Town in Nineveh, Iraq

Karamlesh (ܟܪܡܠܫ, كرمليس; also spelled Karemlash, Karemles, Karemlish, etc.) is a town in northern Iraq located less than 18 mi south east of Mosul.

It is surrounded by many hills that along with it made up the historical Assyrian city of Kar-Mullissi (written URU.kar-^{d}NIN.LÍL), which means "the city of Mullissu" in Akkadian. Its Assyrian residents fled to Kurdistan Region because of the planned escape from the Peshmerga following the invasion of the town by ISIS forces in August 2014. The town was liberated by Iraqi Security Forces from ISIS rule on October 24, 2016, as part of the larger Battle of Mosul.

== History ==

===Patriarchal seat of the Church of the East===
Karemlash was the seat of the Nestorian patriarch Denha II (1336/7–1381/2) for at least part of his reign. The continuator of the Ecclesiastical History of Bar Hebraeus mentions several contacts between Denha II and the Jacobite church in Karamlish between 1358 and 1364. At this period Karemlash had Jacobite and Armenian communities alongside its Nestorian majority, and its village chiefs styled themselves 'emirs'. The prosperity enjoyed by the village during the reign of Denha II presumably came to an end when the patriarchate was relocated to Mosul at an unknown date in the fourteenth or fifteenth century.

===After Iraq War===
Karemlash was relatively calm following the US-led Iraq War. In late 2003, the town came briefly under the control of the 101st Airborne Division (377th Parachute Field Artillery Battalion).

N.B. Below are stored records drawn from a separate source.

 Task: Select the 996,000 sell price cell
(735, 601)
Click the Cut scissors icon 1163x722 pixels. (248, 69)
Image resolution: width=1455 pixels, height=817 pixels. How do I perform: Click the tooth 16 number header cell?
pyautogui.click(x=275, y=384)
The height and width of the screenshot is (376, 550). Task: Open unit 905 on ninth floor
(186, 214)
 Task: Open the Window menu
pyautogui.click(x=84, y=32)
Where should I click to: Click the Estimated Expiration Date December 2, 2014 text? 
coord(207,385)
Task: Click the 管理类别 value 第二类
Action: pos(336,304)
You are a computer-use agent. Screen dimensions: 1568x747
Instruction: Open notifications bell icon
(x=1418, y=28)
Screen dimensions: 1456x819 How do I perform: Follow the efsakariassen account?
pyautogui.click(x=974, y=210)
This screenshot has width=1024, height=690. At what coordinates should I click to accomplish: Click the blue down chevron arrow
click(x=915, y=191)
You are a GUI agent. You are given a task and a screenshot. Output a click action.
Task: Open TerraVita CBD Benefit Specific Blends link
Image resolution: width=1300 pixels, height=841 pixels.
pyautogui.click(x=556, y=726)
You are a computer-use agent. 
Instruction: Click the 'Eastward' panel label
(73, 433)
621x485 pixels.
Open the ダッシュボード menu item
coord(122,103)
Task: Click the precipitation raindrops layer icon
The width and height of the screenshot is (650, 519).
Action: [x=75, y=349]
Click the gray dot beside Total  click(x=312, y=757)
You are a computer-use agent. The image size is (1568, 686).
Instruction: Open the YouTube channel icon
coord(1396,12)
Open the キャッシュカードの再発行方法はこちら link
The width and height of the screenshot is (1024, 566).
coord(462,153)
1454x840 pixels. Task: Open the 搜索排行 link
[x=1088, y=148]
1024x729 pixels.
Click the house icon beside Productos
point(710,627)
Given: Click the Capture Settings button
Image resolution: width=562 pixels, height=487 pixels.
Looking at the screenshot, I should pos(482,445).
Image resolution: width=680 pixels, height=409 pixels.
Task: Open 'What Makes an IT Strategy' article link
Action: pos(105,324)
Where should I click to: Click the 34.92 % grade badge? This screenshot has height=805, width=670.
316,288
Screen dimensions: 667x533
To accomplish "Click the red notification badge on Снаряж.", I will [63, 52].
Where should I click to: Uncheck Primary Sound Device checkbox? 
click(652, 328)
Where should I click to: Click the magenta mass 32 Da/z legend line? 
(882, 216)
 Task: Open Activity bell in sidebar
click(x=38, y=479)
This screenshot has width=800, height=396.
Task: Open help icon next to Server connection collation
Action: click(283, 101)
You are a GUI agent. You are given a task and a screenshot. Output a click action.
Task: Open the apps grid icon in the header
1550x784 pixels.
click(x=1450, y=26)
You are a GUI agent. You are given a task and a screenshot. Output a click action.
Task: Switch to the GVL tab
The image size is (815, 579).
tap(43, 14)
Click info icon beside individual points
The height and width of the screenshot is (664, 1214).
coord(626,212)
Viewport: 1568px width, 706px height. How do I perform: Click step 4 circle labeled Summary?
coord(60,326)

The town showed strong support towards the Assyrian Democratic Movement during the parliamentary and local elections in 2005, 2007 and 2010. The town also received thousands of Assyrian and other Christian refugees from other parts of the country after waves of violence against them. In response to the influx of refugees, Sarkis Aghajan and the Supreme Committee of Christian Affairs built and renovated new homes, churches, cemeteries, infrastructure and a complex for Armenian Refugees, among other improvements.

On August 6, 2014, the Islamic State of Iraq and Syria took over the town, causing all of its inhabitants to flee to Erbil. During their occupation of the city, they burned an 80-year-old Assyrian woman to death for "failing to comply with the strict laws of the Islamic State" and destroyed a large portion of the historic Mar Behnam Monastery.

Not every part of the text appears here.